(Dataset excerpts)
'''
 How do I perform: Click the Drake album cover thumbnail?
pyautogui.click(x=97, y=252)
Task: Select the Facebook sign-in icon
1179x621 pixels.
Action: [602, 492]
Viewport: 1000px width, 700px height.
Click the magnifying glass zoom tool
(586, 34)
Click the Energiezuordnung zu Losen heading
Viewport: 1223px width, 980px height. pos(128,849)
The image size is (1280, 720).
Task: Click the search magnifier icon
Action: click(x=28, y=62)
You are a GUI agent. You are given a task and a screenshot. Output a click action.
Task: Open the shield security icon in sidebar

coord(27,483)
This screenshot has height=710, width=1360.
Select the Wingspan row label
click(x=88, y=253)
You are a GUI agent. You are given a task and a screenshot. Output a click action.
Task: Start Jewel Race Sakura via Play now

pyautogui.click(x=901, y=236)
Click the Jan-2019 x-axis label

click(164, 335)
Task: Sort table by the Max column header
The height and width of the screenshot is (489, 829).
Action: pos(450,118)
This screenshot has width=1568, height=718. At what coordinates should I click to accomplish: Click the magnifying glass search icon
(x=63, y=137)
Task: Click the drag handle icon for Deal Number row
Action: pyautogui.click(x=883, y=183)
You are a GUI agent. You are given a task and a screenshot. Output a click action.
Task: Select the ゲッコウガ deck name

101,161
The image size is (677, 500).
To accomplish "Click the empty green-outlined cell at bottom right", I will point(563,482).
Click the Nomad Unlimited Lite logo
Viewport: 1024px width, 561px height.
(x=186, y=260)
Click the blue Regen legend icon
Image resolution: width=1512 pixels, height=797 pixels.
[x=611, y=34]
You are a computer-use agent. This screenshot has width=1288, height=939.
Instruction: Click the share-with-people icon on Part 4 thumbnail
'''
EXERCISE DESCRIPTION.
Set down the records again, exactly.

RESPONSE FOR THIS EXERCISE.
 How do I perform: Click the Drake album cover thumbnail?
pyautogui.click(x=97, y=252)
Task: Select the Facebook sign-in icon
1179x621 pixels.
Action: [602, 492]
Viewport: 1000px width, 700px height.
Click the magnifying glass zoom tool
(586, 34)
Click the Energiezuordnung zu Losen heading
Viewport: 1223px width, 980px height. pos(128,849)
The image size is (1280, 720).
Task: Click the search magnifier icon
Action: click(x=28, y=62)
You are a GUI agent. You are given a task and a screenshot. Output a click action.
Task: Open the shield security icon in sidebar

coord(27,483)
This screenshot has height=710, width=1360.
Select the Wingspan row label
click(x=88, y=253)
You are a GUI agent. You are given a task and a screenshot. Output a click action.
Task: Start Jewel Race Sakura via Play now

pyautogui.click(x=901, y=236)
Click the Jan-2019 x-axis label

click(164, 335)
Task: Sort table by the Max column header
The height and width of the screenshot is (489, 829).
Action: pos(450,118)
This screenshot has width=1568, height=718. At what coordinates should I click to accomplish: Click the magnifying glass search icon
(x=63, y=137)
Task: Click the drag handle icon for Deal Number row
Action: pyautogui.click(x=883, y=183)
You are a GUI agent. You are given a task and a screenshot. Output a click action.
Task: Select the ゲッコウガ deck name

101,161
The image size is (677, 500).
To accomplish "Click the empty green-outlined cell at bottom right", I will point(563,482).
Click the Nomad Unlimited Lite logo
Viewport: 1024px width, 561px height.
(x=186, y=260)
Click the blue Regen legend icon
Image resolution: width=1512 pixels, height=797 pixels.
[x=611, y=34]
You are a computer-use agent. This screenshot has width=1288, height=939.
Instruction: Click the share-with-people icon on Part 4 thumbnail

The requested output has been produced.